→ **Your assignment**: Can you extend the publisher and critic text on the book Sharkabet below, picking up right after its last sentence?

BEGIN Selected passage

Sharkabet FROM THE PUBLISHER
Sharkabet: A Sea of Sharks from A to Z is a thrilling, chilling book for children of all ages. Featuring Ray Troll's spectacular fishy art, this book portrays sharks both living and extinct, swimming throughout the pages. Troll's colorful, eye-popping images draw readers in, while catchy, fun factoids are offered for the different fascinating shark varieties. In back is an info-packed field guide featuring everything you didn't know about these weird and wonderful creatures.
A self-described a-fish-ionado, Troll's edgy, amazing murals, posters, T-shirt art, and paintings have been shown in galleries nationwide, featured on the Discovery Channel and in numerous publications, and seen at museum venues including the Denver Museum of Nature and Science and the California Academy of Arts and Sciences. An exhibition of Troll's shark art will travel nationally in 2002-3. His books include Life's A Fish and Then You Fry by Graphic Arts Center Publishing Company. "SHARKABET is a fun, unique way to look at the world of sharks and the alphabet at the same time! Ratfish Ray covers some of the most amazing of the 400+ species of shark on the planet-and some extinct sharks, too. The illustrations are brilliant and every shark fact is clearly among the most fascinating of all shark facts known to humans!"-Chris and Martin Kratt, TV hosts of Zoboomafoo and Kratt's Creatures
FROM THE CRITICS
Children's Literature - Cherie Haas
Extinct or alive, the sharks in this book are well drawn with creative backgrounds and scenery to catch your eye. There is a shark representing each letter of the alphabet, hence the title. A shark family tree gives an overview of how sharks are related, with a brief introduction explaining that sharks are cartilaginous, meaning they are made of cartilage rather than bones, and that they're also called chondrichthyans, or cartilage fish. The bulk of the book is examples of sharks drawn in ways to make it easy to remember what the shark is called. For example, the dogfish glide over a field with running dogs at their sides, and the kidney-headed sharks swim through a sea of kidney beans. A section of shark facts is included, with information about their hunting skills, their teeth, skin and extra senses, and how humans threaten the species. Although only one sentence accompanies the main artwork in the book, there is a field guide at the end, giving interesting information about each shark that is represented. For each shark, this includes common names, length, color, range, remarks with extra facts, and the shark's general population status. Education and fun come together in this fact-filled book.

END Selected passage
BEGIN Input data

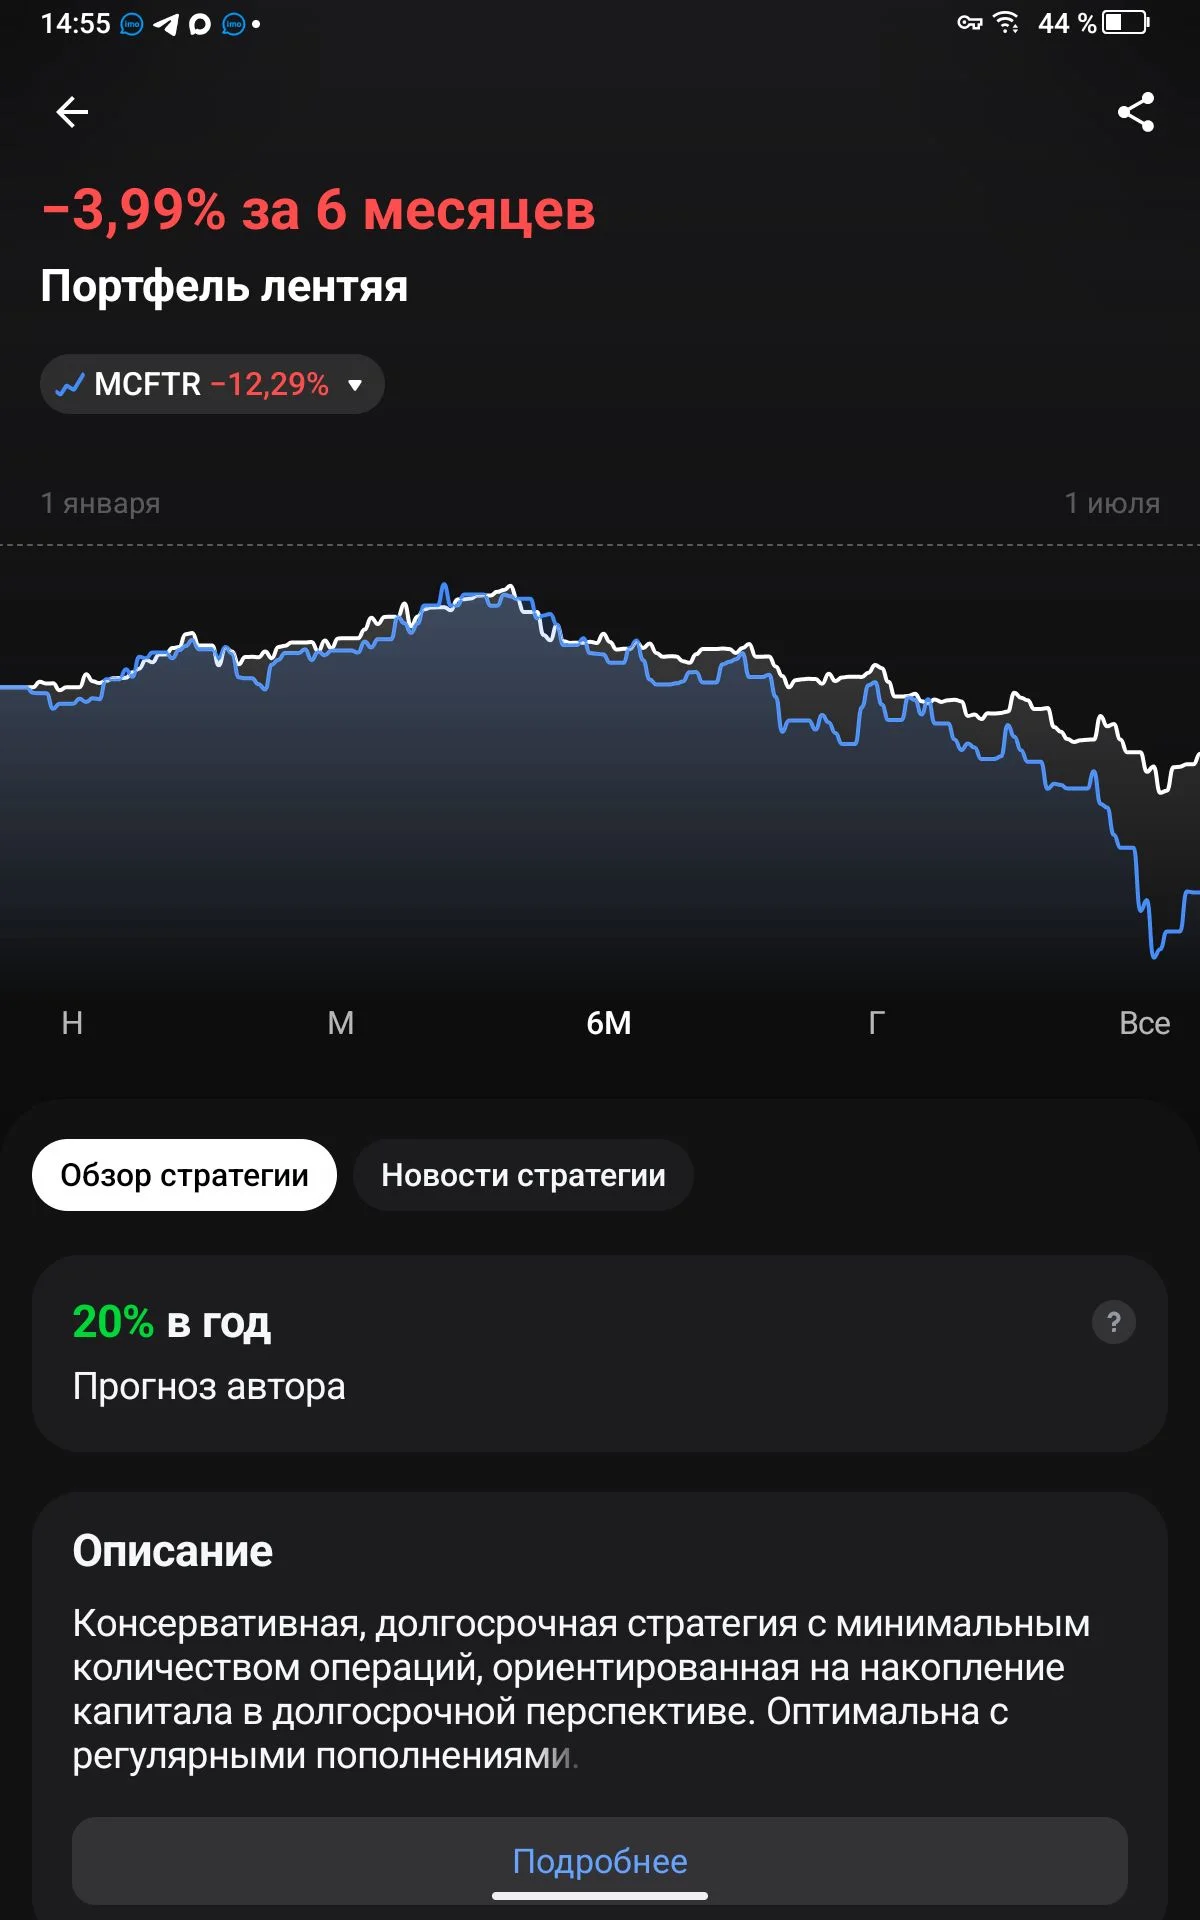Open the share icon
The height and width of the screenshot is (1920, 1200).
tap(1136, 112)

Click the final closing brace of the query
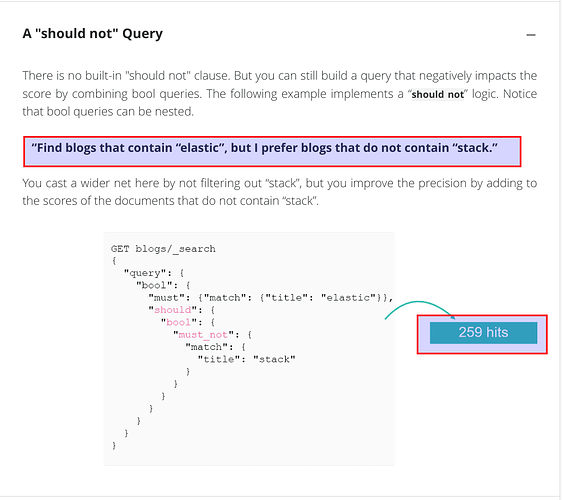pyautogui.click(x=114, y=445)
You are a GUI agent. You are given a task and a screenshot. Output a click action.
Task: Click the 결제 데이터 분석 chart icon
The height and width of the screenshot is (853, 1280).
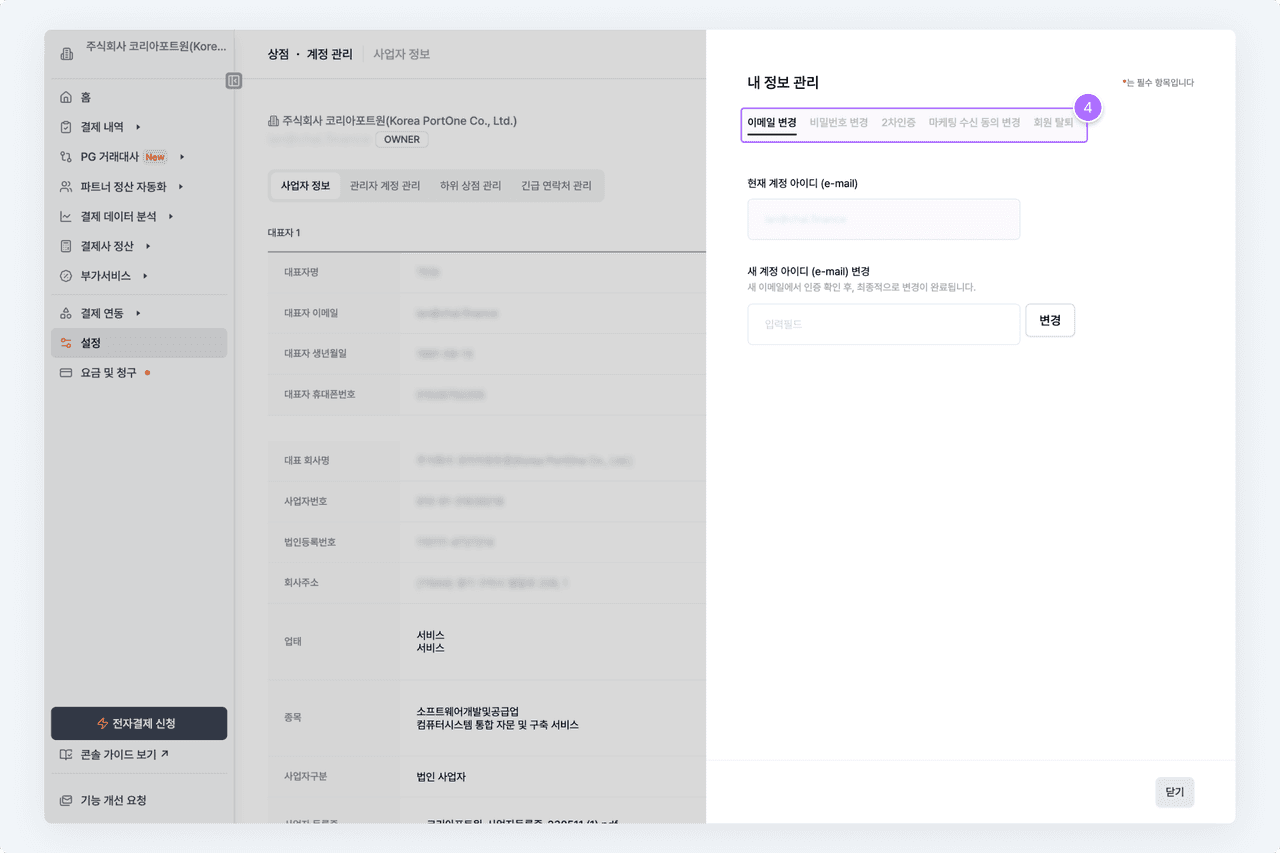point(66,216)
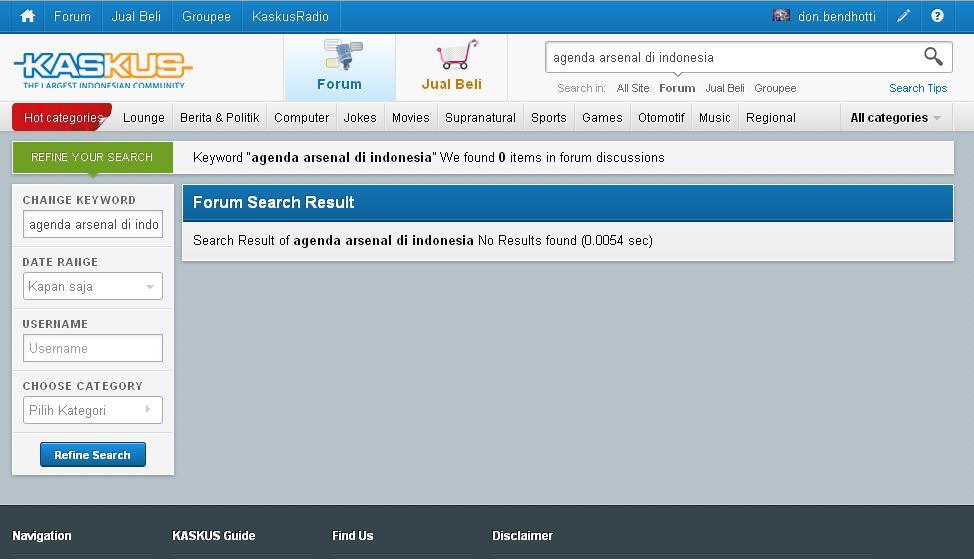974x559 pixels.
Task: Open the pencil edit icon
Action: [903, 16]
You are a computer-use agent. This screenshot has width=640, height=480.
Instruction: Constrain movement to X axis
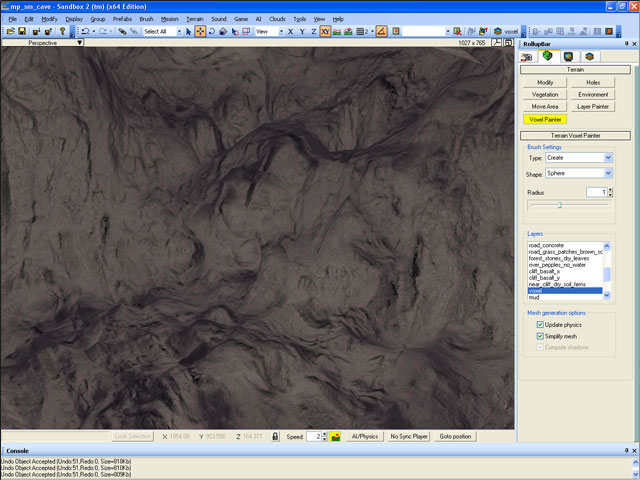[x=290, y=31]
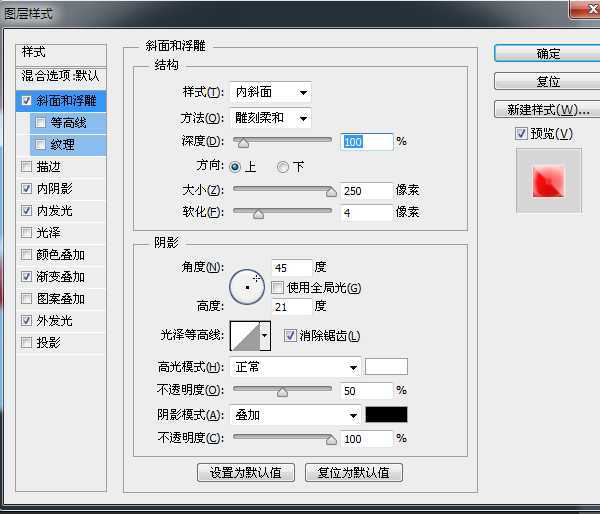The image size is (600, 514).
Task: Toggle the 内阴影 checkbox
Action: (26, 189)
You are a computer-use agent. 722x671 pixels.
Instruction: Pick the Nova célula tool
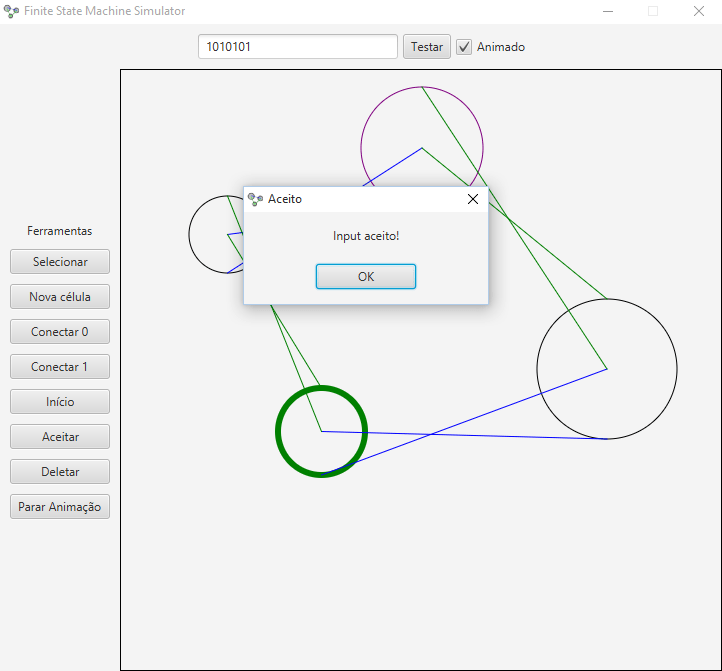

END Input data

→ **Written response**:
School Library Journal
K-Gr 4-An extraordinary alphabet of chondrichthyans from angel sharks to zebra sharks with a nifty intermingling of current and extinct species. In an introductory segment, Troll states that to make things "simpler" he is calling "all of the chondrichthyans sharks." This arbitrary personal classification allows him to include such non-sharks as rays, guitarfish and chimaeras in his alphabet soup, sadly to the detriment of scientific purity. Two pages of "Amazing Shark Facts" precede his "Shark Field Guide," which carefully points out the non-sharks in his lineup, presenting data on size, color, range, status, and fascinating "general remarks," all of which provide enough information for the merely curious and a sturdy launching platform for further investigations. However, the book's greatest asset is the brilliant art bursting from the pages like jewels. Often whimsical (nurse sharks are shown gliding about a patient in a hospital bed) or very dramatic (an extinct megalodon attacking a pod of prehistoric cetaceans), the images glow on the pages like mixed-media gems.-Patricia Manning, formerly at Eastchester Public Library, NY Copyright 2002 Cahners Business Information.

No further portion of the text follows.